Published in Back to You

this is part three - find part one here and part two here.

It's a tough topic but the message keeps coming through about how these bullies have a personality disorder  - and with all the reading comes a real enlightenment about this thing called a narcissistic psychopath. I have loved finding out more and doing research, because I'm a geek like that. But I also am very very pleased that it is helping people. I have lost count of the number of people who have private messaged me and just said thank you for sharing information like this as it has made them feel not so alone. Obviously there is a very big community online for a very wide range of videos you can also watch on youtube. You need never feel alone again.

But this topic of the mind is so important - this week Anthony Robbins was back in London doing his unleash the power within seminars, something I went to 17 years ago and it helped to radically change my viewpoint. Everything is based around what you think about it, you only get treated how you love yourself to be treated, you are only affected by things that you allow to affect you. And generally speaking if you have a positive outlook, people get positive results, and I don't mean in a namby-pamby way, I mean in a very down-to-earth practical make it happen type way. I believe that everything happens for a reason, and the things that happened to me in the last six months have led to a much better place. Read more about it below.

This week one of my brothers who is training to be a counsellor, sent me another link - it's possibly the best explanation of this personality disorder I have read so far.
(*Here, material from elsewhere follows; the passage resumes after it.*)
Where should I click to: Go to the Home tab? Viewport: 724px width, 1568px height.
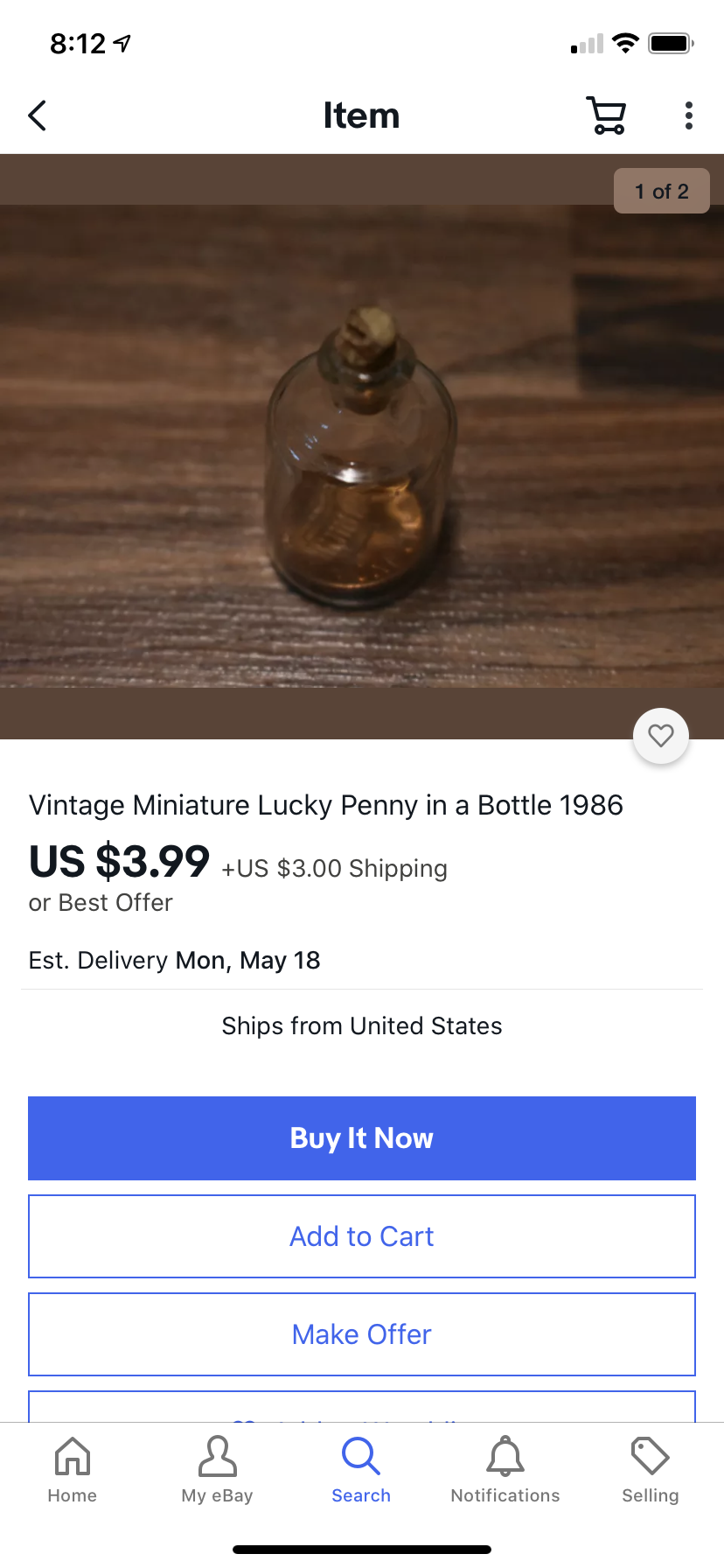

So do read it if you're not sure whether you're in a relationship with one or not - you just know you feel put down all the time and like you're coming second to someone else's needs - even if they love-bombed you at the start and made you think that was their true self.

go here to read it - Dealing with a Narcissist - the only method guaranteed to work


Upon Reflection... 

On another note, I saw 'Their Finest' this week and it made me go into reflective mood. If you go watch this amazing film set in WW2 about the Ministry of Defence using home made films to helpl the war effort, starring Gemma Arterton (stellar) and Bill Nighy (outstanding) and the breathtaking Sam Claflin (phwoar) (also in Me After You). Reflective because along with all these blogs I'm writing about relationships, it made me reconsider my own history, but this time with a more pragmatic approach.
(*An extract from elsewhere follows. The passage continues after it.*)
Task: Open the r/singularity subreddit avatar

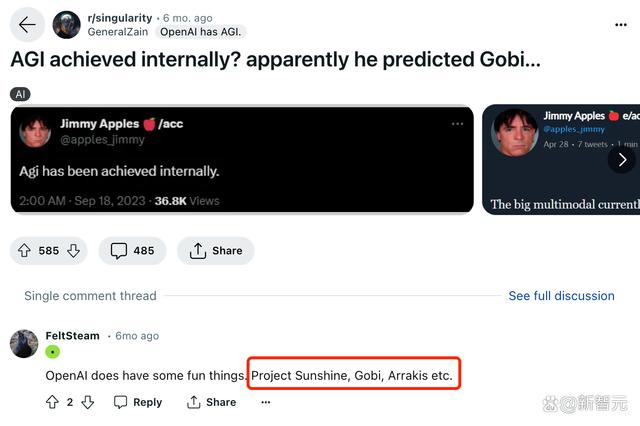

I have to say I too have been a glutton for punishment, staying with a bully or a narcissist, even though they were lesser versions, they were still bullies and narcissists. See below. Almost always, looking back to that first unusual period of our relationship where he was really nice to me, thinking we could go back to then as that's who he really was. Nah. They call it 'love bombing...'

LOVEBOMBING - BEWARE THAT 'HE/SHE'S THE BEST THING THAT EVER HAPPENED TO ME' FEELING if it then changes permanently to something awful...

So they give off a different representation of themselves at the start. And that's why, if I ever look back and get all nostalgic and wish 'things were how they used to be' and 'we can get back what we had at the beginning' it helps to remember that the beginning was a false start, and that the person you dealt with at the end was actually the real him.

Sometimes that tactic works and they woo you and get their feet under the table and only then, when they've 'got you' does their true self starts to emerge - one who resents their partner's independent thinking and social life and gets angry any time they don't agree. I have had several experiences of this variation on a theme, one of them with ar guy who had a great job (on paper at least) but having been a spoilt only child with a big chip on his shoulder, he gradually revealed himself as a grade A Feck-wit.... and a long enduring relationship with a man who put himself first and believed his own rhetoric but kept me tied up in his fantasies for years... and another who was a bit of a waster but I believed the best in him... see my story below.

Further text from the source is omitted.